* [Available data]:
- - -

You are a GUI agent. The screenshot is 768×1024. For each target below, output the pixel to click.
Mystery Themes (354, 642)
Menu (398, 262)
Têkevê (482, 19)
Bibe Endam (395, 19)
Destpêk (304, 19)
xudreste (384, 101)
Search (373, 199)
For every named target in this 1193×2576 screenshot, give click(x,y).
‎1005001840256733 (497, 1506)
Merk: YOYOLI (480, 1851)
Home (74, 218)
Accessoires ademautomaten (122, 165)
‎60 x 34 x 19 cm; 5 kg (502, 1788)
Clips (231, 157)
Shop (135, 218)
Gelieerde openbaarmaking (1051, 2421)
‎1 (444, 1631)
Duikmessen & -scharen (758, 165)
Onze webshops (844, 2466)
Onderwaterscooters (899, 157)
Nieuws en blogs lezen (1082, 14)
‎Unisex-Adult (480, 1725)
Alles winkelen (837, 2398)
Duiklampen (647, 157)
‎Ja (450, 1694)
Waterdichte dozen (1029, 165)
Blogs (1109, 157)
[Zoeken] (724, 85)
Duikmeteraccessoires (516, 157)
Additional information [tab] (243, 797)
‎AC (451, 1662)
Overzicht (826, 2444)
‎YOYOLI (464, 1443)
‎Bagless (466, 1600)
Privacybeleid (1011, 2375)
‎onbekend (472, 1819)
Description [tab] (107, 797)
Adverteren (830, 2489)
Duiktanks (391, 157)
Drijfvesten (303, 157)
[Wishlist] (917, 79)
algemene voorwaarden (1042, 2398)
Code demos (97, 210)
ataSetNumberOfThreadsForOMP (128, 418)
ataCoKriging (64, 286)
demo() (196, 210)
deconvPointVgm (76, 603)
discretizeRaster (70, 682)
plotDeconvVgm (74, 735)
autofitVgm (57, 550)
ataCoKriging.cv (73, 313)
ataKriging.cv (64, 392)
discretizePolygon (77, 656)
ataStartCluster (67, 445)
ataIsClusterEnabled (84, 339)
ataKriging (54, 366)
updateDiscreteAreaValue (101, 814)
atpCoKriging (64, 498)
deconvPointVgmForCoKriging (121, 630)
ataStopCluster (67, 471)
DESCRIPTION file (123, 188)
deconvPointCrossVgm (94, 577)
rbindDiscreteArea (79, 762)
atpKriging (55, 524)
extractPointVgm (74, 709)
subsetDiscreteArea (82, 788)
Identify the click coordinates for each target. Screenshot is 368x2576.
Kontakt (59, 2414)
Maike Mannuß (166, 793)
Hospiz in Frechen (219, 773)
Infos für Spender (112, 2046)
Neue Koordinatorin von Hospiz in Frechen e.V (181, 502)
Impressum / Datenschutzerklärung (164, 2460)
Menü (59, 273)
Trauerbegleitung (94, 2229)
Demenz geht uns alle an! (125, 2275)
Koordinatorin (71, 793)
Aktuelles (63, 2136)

- - -

* [Problem to work on]: Copy exactly the line that contains "Maike Mannuß (166, 793)" and every line after it, up to and including the last line of the records.

* [The completed task]:
Maike Mannuß (166, 793)
Hospiz in Frechen (219, 773)
Infos für Spender (112, 2046)
Neue Koordinatorin von Hospiz in Frechen e.V (181, 502)
Impressum / Datenschutzerklärung (164, 2460)
Menü (59, 273)
Trauerbegleitung (94, 2229)
Demenz geht uns alle an! (125, 2275)
Koordinatorin (71, 793)
Aktuelles (63, 2136)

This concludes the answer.